Remember what it’s like to go an entire night without sleep?

What if sleep didn’t come the following night? Or the night after? What might happen if you, your friends, your family, your coworkers, and the strangers you pass on the street, all slowly began to realize that rest might not ever come again?

How slowly might the world fall apart? How long would it take for a society without sleep to descend into chaos?

Sleep Over is a collection of waking nightmares, a scrapbook collection of haunting and poignant stories from those trapped in a world where the pillars of society are crumbling, and madness is slowly descending on a planet without rest.

Online vigilantism transforms social media into a blame game with deadly consequences.

A freelance journalist grapples with the ethics of turning in footage of mass suicide.

Scientists turn to horrifying experiments as they grow more desperate in their race for a cure.

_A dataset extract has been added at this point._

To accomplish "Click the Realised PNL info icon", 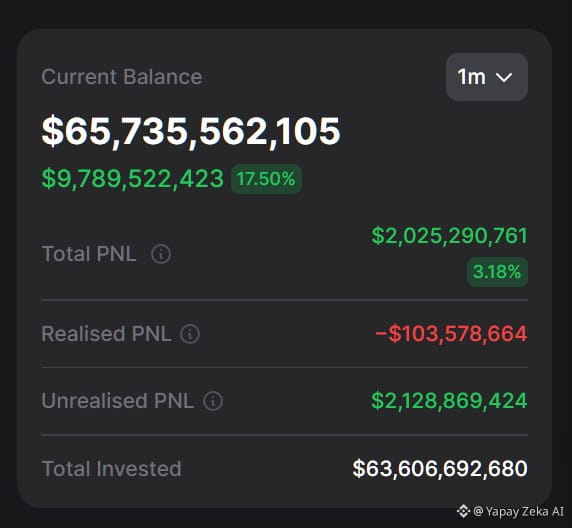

In Sleep Over, these stories are just the beginning. Before the Longest Day, the world record was eleven days without sleep. It turns out many of us will be forced to go much longer.





Sue Burke

Semiosis
Tor Books, February 6, 2018
Hardcover and eBook, 336

Human survival hinges on an bizarre alliance in Semiosis, a character driven science fiction novel of first contact by debut author Sue Burke.

Colonists from Earth wanted the perfect home, but they’ll have to survive on the one they found. They don’t realize another life form watches...and waits...

Only mutual communication can forge an alliance with the planet's sentient species and prove that humans are more than tools.





Tyrell Johnson

The Wolves of Winter
Scribner, January 2, 2018
Hardcover and eBook, 320 pages

A captivating tale of humanity pushed beyond its breaking point, of family and bonds of love forged when everything is lost, and of a heroic young woman who crosses a frozen landscape to find her destiny. This debut novel is written in a post-apocalyptic tradition that spans The Hunger Games and Station Eleven but blazes its own distinctive path.

Forget the old days. Forget summer. Forget warmth. Forget anything that doesn’t help you survive in the endless white wilderness beyond the edges of a fallen world.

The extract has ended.